** START **
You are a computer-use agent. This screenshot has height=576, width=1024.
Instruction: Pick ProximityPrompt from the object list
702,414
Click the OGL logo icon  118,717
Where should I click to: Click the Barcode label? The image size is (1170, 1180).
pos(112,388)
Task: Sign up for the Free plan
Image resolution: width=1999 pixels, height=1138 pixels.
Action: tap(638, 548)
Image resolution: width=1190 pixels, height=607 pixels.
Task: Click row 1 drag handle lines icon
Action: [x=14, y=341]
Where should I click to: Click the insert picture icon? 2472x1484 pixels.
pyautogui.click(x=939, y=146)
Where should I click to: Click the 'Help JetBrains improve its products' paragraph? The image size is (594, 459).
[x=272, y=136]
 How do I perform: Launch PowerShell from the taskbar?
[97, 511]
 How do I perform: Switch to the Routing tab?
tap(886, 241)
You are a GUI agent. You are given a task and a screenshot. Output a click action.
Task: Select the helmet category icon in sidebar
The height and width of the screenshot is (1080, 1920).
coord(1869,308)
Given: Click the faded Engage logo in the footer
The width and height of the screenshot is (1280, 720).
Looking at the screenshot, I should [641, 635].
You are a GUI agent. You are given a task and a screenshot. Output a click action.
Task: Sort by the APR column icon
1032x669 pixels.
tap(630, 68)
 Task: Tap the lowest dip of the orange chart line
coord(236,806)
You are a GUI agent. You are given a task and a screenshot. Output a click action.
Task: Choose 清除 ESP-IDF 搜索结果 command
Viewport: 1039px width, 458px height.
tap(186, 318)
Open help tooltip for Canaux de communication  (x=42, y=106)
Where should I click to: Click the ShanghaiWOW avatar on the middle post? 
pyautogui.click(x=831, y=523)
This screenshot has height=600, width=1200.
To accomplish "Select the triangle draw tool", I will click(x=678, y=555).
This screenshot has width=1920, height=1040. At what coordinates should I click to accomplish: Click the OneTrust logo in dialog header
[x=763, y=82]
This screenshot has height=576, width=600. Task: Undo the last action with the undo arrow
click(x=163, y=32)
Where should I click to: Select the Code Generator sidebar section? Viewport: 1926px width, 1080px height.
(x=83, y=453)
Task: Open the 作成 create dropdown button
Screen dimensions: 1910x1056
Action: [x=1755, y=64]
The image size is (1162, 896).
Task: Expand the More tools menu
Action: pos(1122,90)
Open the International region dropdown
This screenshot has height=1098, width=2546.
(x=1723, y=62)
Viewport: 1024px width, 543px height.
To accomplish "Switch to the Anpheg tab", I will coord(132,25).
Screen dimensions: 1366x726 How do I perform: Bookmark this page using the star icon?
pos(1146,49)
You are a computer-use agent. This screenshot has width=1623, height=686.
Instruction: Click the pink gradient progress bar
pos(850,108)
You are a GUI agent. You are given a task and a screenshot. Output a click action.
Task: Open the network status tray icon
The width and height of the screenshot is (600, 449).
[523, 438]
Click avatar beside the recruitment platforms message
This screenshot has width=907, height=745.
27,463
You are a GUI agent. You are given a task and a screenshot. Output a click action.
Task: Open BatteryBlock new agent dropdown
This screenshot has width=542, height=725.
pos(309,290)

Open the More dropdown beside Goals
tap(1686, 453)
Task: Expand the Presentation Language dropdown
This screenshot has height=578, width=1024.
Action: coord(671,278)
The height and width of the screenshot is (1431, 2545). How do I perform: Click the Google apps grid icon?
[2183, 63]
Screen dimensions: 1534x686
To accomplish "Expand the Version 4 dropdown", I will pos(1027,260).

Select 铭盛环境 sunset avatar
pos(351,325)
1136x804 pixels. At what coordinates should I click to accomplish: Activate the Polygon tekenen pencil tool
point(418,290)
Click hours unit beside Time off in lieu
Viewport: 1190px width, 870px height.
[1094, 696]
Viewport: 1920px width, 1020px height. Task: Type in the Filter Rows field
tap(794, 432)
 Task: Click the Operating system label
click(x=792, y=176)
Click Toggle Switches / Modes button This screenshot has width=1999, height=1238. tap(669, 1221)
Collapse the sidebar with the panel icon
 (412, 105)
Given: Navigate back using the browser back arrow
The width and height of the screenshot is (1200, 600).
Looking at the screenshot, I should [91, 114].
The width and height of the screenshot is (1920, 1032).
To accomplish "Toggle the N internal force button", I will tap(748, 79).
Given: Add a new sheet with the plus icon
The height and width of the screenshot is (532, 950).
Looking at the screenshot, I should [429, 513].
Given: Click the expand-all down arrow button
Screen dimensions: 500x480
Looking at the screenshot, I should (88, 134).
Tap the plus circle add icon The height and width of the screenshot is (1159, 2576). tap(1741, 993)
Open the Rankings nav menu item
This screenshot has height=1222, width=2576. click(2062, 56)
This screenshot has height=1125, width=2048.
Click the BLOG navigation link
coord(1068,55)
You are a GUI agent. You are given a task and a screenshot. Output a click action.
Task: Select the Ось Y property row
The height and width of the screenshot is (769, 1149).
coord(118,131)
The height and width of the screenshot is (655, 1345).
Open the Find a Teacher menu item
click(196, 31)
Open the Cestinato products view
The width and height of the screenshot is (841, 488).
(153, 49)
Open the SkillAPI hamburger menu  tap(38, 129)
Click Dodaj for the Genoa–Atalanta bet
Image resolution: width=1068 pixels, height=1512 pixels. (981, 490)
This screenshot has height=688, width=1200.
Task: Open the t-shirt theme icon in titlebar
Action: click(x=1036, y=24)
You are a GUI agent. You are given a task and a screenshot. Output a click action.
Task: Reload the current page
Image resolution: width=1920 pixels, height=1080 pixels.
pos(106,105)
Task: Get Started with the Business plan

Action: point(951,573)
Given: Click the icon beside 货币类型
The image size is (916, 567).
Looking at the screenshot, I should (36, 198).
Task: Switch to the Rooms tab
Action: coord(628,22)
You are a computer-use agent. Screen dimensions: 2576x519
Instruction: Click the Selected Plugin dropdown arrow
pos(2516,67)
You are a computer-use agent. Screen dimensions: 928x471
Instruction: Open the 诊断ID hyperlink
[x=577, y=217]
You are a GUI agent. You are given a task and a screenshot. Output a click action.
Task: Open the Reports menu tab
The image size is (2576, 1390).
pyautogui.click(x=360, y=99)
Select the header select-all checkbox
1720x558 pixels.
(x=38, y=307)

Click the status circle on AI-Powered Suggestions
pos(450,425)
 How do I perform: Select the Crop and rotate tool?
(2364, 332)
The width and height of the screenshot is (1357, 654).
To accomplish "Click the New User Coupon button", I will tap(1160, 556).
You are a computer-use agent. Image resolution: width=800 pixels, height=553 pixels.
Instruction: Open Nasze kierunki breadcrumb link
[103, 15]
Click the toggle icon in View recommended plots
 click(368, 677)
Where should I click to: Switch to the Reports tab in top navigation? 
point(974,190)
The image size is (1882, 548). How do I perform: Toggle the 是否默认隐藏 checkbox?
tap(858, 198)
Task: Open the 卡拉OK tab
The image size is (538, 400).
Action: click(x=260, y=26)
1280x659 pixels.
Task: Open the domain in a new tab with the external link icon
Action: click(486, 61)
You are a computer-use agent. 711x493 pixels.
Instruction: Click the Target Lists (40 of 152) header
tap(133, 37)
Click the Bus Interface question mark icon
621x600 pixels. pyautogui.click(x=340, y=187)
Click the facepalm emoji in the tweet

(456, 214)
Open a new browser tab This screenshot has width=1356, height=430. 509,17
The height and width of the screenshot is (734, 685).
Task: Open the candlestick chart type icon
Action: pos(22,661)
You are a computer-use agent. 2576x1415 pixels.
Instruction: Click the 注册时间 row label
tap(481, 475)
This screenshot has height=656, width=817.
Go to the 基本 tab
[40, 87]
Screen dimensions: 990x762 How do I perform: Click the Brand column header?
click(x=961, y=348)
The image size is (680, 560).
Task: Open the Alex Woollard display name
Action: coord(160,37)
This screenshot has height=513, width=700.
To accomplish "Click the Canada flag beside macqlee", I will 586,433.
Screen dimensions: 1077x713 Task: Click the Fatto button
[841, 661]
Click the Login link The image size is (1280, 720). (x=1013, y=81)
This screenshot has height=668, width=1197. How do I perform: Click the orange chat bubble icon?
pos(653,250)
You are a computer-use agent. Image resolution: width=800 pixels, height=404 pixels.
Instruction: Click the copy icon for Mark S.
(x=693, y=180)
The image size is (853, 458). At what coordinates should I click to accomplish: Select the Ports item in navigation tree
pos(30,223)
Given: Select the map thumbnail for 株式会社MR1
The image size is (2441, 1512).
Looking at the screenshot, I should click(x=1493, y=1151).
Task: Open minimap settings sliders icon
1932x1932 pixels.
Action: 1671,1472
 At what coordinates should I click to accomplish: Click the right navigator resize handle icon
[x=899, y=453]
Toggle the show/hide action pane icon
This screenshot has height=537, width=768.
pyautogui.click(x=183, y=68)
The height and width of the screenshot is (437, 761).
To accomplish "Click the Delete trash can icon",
** END **
Rewrite the part of the material that opens with the line containing "Screen dimensions: 1077x713" and closes with the line containing "pos(653,250)", substituting "blue" for "orange" and leaving everything else unchanged.

Screen dimensions: 1077x713 Task: Click the Fatto button
[841, 661]
Click the Login link The image size is (1280, 720). (x=1013, y=81)
This screenshot has height=668, width=1197. How do I perform: Click the blue chat bubble icon?
pos(653,250)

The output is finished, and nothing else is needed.